Menu Tutup

Sejak Kapan Ada Rukun Khotbah itu Harus Kalem dan Adem-ayem?

DatDut.Com – Efek dari kasus penistaan agama ini memang besar. Etnis tertentu kian berani melakukan tindakan rasisme. Ada juga orang-orang yang selama ini sembunyi-sembunyi melecehkan dan merendahkan agama, kini berani melecehkan agama lain dengan terbuka.

Bahkan, gugatan terhadap doktrin agama pun kian gencar dilakukan oleh sekelompok orang yang mendukung terdakwa penista.

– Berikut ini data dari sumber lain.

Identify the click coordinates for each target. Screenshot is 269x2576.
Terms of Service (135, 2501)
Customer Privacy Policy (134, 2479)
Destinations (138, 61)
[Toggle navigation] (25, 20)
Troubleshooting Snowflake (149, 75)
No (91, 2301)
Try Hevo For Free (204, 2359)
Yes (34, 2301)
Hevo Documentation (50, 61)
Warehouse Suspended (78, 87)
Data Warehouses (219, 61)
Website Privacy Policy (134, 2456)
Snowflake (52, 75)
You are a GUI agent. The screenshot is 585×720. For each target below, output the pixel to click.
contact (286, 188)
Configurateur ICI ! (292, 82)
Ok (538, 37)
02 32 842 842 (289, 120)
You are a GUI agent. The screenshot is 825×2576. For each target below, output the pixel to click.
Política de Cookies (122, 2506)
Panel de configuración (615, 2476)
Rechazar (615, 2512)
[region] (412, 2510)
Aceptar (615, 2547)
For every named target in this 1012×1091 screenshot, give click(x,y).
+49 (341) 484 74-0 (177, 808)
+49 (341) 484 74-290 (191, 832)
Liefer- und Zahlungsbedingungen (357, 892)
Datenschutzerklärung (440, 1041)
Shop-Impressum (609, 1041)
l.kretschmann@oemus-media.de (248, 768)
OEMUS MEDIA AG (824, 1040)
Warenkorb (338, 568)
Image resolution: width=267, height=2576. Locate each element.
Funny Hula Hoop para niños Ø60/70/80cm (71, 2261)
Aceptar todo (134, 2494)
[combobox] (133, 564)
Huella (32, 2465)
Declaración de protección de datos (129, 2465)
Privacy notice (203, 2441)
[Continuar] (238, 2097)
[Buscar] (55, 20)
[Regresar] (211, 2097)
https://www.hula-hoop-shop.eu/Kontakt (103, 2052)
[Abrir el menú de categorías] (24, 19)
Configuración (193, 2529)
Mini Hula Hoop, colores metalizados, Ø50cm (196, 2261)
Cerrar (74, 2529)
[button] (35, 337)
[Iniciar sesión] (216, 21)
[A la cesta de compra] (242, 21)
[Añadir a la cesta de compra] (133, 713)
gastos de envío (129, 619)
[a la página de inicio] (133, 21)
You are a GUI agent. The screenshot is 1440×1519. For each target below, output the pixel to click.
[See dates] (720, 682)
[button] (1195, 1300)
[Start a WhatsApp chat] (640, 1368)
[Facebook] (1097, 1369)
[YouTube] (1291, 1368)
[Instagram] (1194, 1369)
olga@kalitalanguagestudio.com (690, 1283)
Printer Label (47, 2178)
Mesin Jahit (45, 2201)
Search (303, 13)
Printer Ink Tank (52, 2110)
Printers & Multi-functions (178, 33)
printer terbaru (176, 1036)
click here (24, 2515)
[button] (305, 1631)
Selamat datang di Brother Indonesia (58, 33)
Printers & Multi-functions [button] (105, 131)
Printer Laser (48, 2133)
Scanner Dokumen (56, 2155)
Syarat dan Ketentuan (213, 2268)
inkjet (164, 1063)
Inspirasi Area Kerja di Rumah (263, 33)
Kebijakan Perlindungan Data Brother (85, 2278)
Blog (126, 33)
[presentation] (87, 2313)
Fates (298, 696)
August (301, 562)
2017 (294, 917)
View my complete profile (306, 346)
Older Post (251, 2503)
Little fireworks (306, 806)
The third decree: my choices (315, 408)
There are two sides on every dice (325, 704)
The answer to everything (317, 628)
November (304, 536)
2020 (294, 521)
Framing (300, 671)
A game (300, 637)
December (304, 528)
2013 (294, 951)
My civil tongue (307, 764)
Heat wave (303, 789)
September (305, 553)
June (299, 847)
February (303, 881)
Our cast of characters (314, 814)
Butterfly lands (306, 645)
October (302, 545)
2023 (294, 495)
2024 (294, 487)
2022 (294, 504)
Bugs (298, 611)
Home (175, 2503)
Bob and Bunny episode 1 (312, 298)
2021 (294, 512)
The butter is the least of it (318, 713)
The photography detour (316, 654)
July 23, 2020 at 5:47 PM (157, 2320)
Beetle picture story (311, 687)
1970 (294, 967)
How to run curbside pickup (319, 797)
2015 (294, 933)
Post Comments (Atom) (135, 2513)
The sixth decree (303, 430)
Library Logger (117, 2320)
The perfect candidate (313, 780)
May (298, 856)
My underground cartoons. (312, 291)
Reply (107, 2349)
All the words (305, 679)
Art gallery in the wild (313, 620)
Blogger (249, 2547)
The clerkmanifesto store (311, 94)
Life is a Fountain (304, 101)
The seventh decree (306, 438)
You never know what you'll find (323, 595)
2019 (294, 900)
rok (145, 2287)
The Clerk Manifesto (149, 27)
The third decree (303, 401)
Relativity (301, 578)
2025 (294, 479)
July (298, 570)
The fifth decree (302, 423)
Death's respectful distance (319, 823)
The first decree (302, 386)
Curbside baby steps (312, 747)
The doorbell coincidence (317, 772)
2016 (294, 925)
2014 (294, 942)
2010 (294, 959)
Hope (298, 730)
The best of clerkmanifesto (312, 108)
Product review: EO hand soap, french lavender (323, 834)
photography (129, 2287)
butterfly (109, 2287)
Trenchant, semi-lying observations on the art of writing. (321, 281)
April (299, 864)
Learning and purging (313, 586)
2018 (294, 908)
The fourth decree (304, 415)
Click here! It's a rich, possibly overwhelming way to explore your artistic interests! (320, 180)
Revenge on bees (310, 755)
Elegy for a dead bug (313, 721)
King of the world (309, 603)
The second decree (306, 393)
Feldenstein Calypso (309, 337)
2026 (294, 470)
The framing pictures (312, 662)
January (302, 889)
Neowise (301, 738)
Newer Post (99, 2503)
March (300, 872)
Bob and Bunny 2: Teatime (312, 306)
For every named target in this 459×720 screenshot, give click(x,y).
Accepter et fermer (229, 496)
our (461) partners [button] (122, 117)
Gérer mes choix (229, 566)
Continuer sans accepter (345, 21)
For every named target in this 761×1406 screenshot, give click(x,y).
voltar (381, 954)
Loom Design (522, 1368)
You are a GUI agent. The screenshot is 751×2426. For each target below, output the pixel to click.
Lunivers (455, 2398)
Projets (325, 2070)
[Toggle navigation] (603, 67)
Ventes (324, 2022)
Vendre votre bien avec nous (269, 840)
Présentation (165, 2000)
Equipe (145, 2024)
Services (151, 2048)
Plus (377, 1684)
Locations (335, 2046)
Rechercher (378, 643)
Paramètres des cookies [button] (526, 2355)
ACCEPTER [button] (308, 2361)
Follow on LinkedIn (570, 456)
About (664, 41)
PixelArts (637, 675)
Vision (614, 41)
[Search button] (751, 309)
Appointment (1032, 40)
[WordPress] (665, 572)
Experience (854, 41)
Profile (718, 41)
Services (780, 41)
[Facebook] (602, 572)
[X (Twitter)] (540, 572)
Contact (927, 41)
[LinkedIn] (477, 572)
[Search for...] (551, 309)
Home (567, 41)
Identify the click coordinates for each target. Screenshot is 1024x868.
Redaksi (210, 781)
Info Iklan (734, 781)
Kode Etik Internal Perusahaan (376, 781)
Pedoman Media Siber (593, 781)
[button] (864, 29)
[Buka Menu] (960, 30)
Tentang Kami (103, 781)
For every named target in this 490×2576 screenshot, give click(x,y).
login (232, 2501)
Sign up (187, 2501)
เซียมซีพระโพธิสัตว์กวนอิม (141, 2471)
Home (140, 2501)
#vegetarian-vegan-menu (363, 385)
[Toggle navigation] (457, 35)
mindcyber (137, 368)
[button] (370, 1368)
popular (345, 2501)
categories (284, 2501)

Hingga hal-hal yang tak ada urusannya pun ikut digugat dan dicampuri. Tentu saja bila hal-hal dapat berpotensi mengalahkan si terdakwa penista baik dalam proses hukum maupun di Pilkada.

Salah satu yang kerap digugat dan dilecehkan oleh para pendukung terdakwa penista adalah materi khotbah Jumat. Mereka sepertinya menginginkan agar isi khotbah tidak menyinggung Pilkada dan tidak menyerang si terdakwa penista. Mereka maunya khotbah yang adem-ayem dan apolitis.

Pertanyaannya, sejak kapan ada rukun khotbah itu harus adem-ayem? Di mana-mana khotbah itu harus sesuai konteks dan situasinya. Masa iya khotbah Idul Fitri malah bicara soal Maulid Nabi?!  Atau, khotbahnya tentang kematian, lalu disampaikan dengan marah-marah.

Kepada orang-orang yang seperti itu terutama yang beragama Islam, saya biasanya hanya mengatakan, “Tolonglah jangan jadi agen orang lain untuk melemahkan kekuatan agama sendiri!” Khotbah sejak dulu menjadi sarana pengajaran dan media penyampaian ajaran Islam. Tanpa ada khotbah Jumat, tentu ajaran Islam sulit disampaikan, apalagi di era seperti ini, di mana informasi dimonopoli oleh media.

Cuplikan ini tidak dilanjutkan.